Volume of a Box An open box with a volume of 1500 \(\mathrm{cm}^{3}\) is to be constructed by taking a piece of cardboard 20 \(\mathrm{cm}\) by \(40 \mathrm{cm},\) cutting squares of side length \(x \mathrm{cm}\) from each comer, and folding up the sides. Show that this can be done in two different ways, and find the exact dimensions of the box in each case.

Volume of a Rocket A rocket consists of a right circular cylinder of height 20 \(\mathrm{m}\) surmounted by a cone whose height and diameter are equal and whose radius is the same as that of the cylindrical section. What should this radius be (rounded to two decimal places) if the total volume is to be 500\(\pi / 3 \mathrm{m}^{3}\) ?

Volume of a Box A rectangular box with a volume of 2\(\sqrt{2} \mathrm{ft}^{3}\) has a square base as shown below. The diagonal of the box (between a pair of opposite comers) is 1 ft longer than each side of the base. (a) If the base has sides of length \(x\) feet, show that $$ x^{4}-2 x^{5}-x^{4}+8=0 $$ (b) Show that two different boxes satisfy the given conditions. Find the dimensions in each case, rounded to the nearest hundredth of a foot.

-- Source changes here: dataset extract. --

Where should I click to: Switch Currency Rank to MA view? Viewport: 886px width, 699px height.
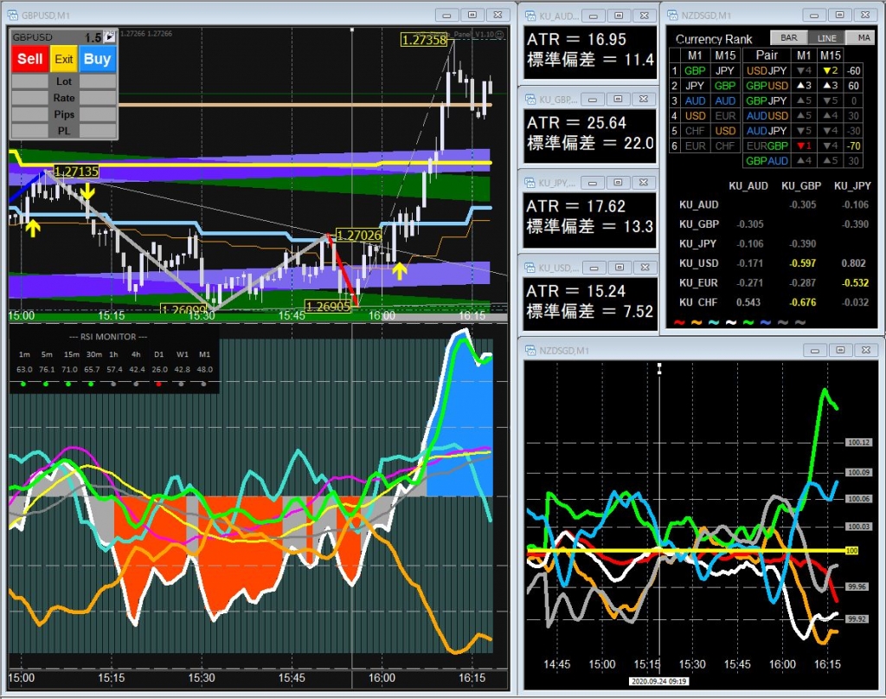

A box with a square base has length plus girth of 108 in. (Girth is the distance "around" the box.) What is the length of the box if its volume is 2200 in \(^{3} ?\)

How Many Real Zeros Can a Polynomial Have? Give examples of polynomials that have the following properties, or explain why it is impossible to find such a polynomial. (a) A polynomial of degree 3 that has no real zeros (b) A polynomial of degree 4 that has no real zeros (c) A polynomial of degree 3 that has three real zeros, only one of which is rational (d) \(\mathrm{A}\) polynomial of degree 4 that has four real zeros, none of which is rational What must be true about the degree of a polynomial with integer coefficients if it has no real zeros?